Heads Up!

10 11 2008

Well I haven’t posted anything here in quite a while, but I really do have a good excuse this time. Not the usual been busy with work, life, etc. Watch for a follow-up post in the near future discussing some of the stuff I have been busy working on. In the meantime, there are a couple of items I just wanted to throw up here to make everyone aware.

  1. This Thursday, November 13, is the Chicago OWASP meeting. Scott Stender from iSec Partners will be presenting on Concurrency Attacks in Web Applications, and Thomas Ptacek from Matasano Security will be talking about The Seven Deadly Features of Web Applications. You can find all the details on the where, when, and who here. I plan on attending and hope to see everyone there.
  2. The 8th Annual Workshop on Economics of Information Security recently put out their call for papers. Next year’s conference will be held at University College London. More details on the conference here and great resources on the topic of economics in information security can be found here.

Apologies for the link dumping. I will follow this up very soon with some more interesting news.





White List vs. Black List

17 06 2008

Jeremiah Grossman posted an entry on his blog yesterday about why most WAF’s are not currently implemented in blocking mode. To steal from Jeremiah who borrows from Dan Geer,

When you know nothing, permit-all is the only option. When you know something, default-permit is what you can and should do. When you know everything, default-deny becomes possible, and only then.”

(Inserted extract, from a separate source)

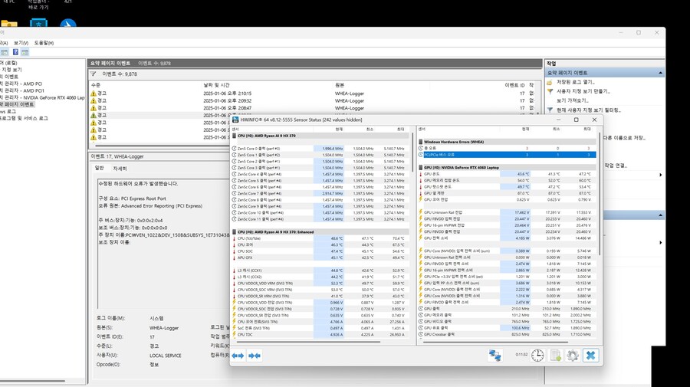Viewport: 690px width, 387px height.
Task: Click the help icon in Event Viewer toolbar
Action: tap(16, 52)

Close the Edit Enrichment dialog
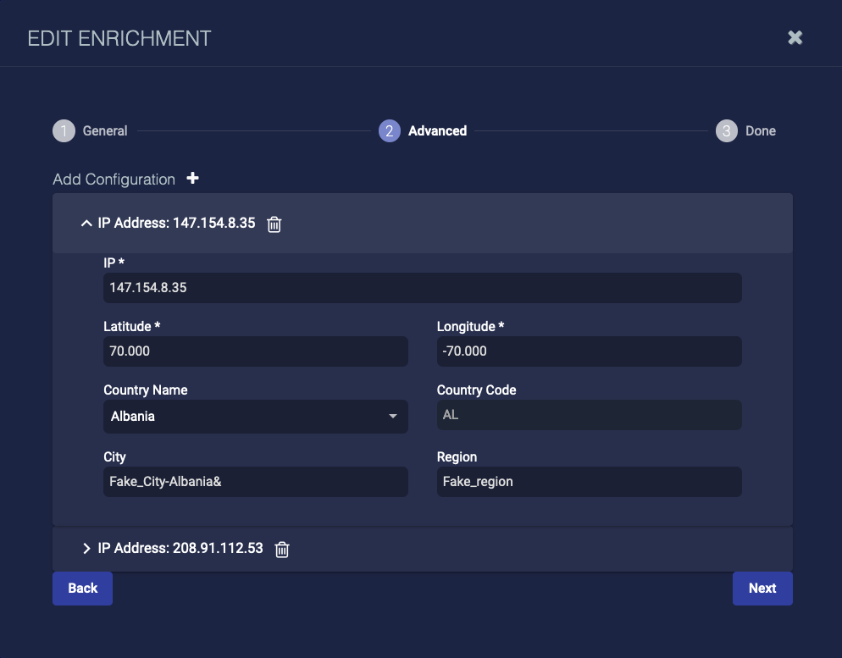pyautogui.click(x=795, y=37)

I think both Jeremiah and Dr. Dan are right on with their analysis. In fact, I would take this a step further and say this is ultimately how developers end up deciding whether to use a black list or white list approach when doing things like input validation. If you cannot fully document and articulate EVERYTHING about your site(s), it becomes impossible to create a valid whitelist. While knowing and understanding the majority of your site allows you to create a fairly effective black list, and of course, if you know nothing about your site you must allow all and pray.

To read a much more in-depth explanation of how this plays out in security, check out Dr. Dan Geer’s book. He delves into one of this blog’s favorite topics, the economics of information security and the trade-offs associated with it. Happy Reading!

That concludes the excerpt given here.